The client certificate is loaded into the Personal store for the current user, the CA root is in trusted root for the local machine and current user.
If I switch off "Require SSL" and put "Client Certificates" on accept in IIS I can make my request. However when I look at HttpContext.Current.Request.ClientCertificate.Count in the Web Service this comes back as 0.
I need to be able to run my development with client certificates as portions of the service code use the CN of the client certificate to perform various actions. I could hack it in but it would be nice to be able to do a real end to end.

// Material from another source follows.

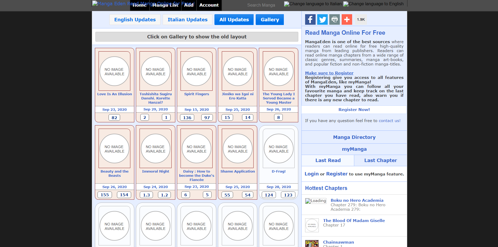Image resolution: width=498 pixels, height=247 pixels.
Task: Switch to English Updates tab
Action: [x=135, y=20]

All the certificates mention here were generated using OpenSSL. I am developing on Windows 7 so I do not have the facility to install Microsoft CA
So, does anybody have any ideas as to the cause of this problem?
As an aside (not worth creating a new question for this) - for some reason when I enable SSL for the Web Service Visual Studio is no longer able to debug the service.
EDIT : Some more information
The client certificate has an intended purpose of <All>
Although I am working on localhost the server certificate for the web server was issued to devserver.xyz.com so I have changed my hosts file to point that to localhost. As such I can now browse (with client certs switched off in IIS) to my service descriptor page without seeing any SSL certificate warnings.
Well I have solved the problem, in summary this was due to the format of the client certificate this should have been PKCS12.
More Detail
Although the MMC Certificate plugin was showing the client certificate in the personal store for the current userm I noticed that when viewing the same store via Internet Explorer (Tools -> Internet Options -> Content -> Certificates) the certificate was not present.
After a little Googling it seems that IE will only accepts PKCS12 format for client certificates, so I convert the certificate with the following OpenSSL command:
openssl pkcs12 -export -in client_alpha.cer -inkey client_alpha.key -out client_alpha.p12
I then imported the p12 file into IE which allowed me to browse to the Web Service description page with full client/server certificated TLS.
Once I had made this change, I then retried by client application and this now works aswell. This is due to the fact that IIS, like IE, will only accept client certificates in PKCS12 format.